Signed-off-by: Stefano Stabellini <stefano.stabellini@xilinx.com>
Reviewed-by: Bertrand Marquis <bertrand.marquis@arm.com>
Acked-by: Julien Grall <jgrall@amazon.com>
Acked-by: Roger Pau Monné <roger.pau@citrix.com>
---
Given the minimal/trivial changes I kept the acked/reviewed-by.

Changes in v2:
- use max_t/min_t instead of MAX/MIN in the Rule 5.3 example
- improve wording for the note of Rule 5.3
---
 docs/misra/rules.rst | 90 ++++++++++++++++++++++++++++++++++++++++++++
 1 file changed, 90 insertions(+)

diff --git a/docs/misra/rules.rst b/docs/misra/rules.rst
index 6ccff07765..c0bdc75987 100644
--- a/docs/misra/rules.rst
+++ b/docs/misra/rules.rst
@@ -89,6 +89,29 @@ existing codebase are work-in-progress.
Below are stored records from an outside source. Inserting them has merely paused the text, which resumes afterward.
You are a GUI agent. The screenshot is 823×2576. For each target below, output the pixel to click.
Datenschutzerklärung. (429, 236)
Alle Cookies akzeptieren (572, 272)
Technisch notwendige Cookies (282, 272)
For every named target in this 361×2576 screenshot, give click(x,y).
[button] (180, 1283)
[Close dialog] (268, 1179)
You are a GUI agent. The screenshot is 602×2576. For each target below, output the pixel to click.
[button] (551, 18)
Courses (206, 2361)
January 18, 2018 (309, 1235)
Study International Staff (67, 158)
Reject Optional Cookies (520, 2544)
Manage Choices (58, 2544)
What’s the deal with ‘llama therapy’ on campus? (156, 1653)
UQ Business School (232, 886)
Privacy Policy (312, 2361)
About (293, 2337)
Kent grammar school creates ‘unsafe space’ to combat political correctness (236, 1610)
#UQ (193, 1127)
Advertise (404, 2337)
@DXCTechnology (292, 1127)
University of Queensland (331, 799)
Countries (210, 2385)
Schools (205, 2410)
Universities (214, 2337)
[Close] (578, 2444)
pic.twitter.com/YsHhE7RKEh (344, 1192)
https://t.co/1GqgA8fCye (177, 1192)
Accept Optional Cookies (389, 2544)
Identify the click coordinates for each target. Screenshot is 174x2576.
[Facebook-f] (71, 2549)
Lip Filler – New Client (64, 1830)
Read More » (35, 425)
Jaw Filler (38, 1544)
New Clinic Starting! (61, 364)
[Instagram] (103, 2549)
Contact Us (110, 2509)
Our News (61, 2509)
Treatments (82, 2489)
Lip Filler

        (xen/include/public/) are allowed to retain longer identifiers
        for backward compatibility.
 
+   * - `Rule 5.2 <https://gitlab.com/MISRA/MISRA-C/MISRA-C-2012/Example-Suite/-/blob/master/R_05_02.c>`_
+     - Required
+     - Identifiers declared in the same scope and name space shall be
+       distinct
+     - The Xen characters limit for identifiers is 40. Public headers
+       (xen/include/public/) are allowed to retain longer identifiers
+       for backward compatibility.
+
+   * - `Rule 5.3 <https://gitlab.com/MISRA/MISRA-C/MISRA-C-2012/Example-Suite/-/blob/master/R_05_03.c>`_
+     - Required
+     - An identifier declared in an inner scope shall not hide an
+       identifier declared in an outer scope
+     - Using macros as macro parameters at invocation time is allowed
+       even if both macros use identically named local variables, e.g.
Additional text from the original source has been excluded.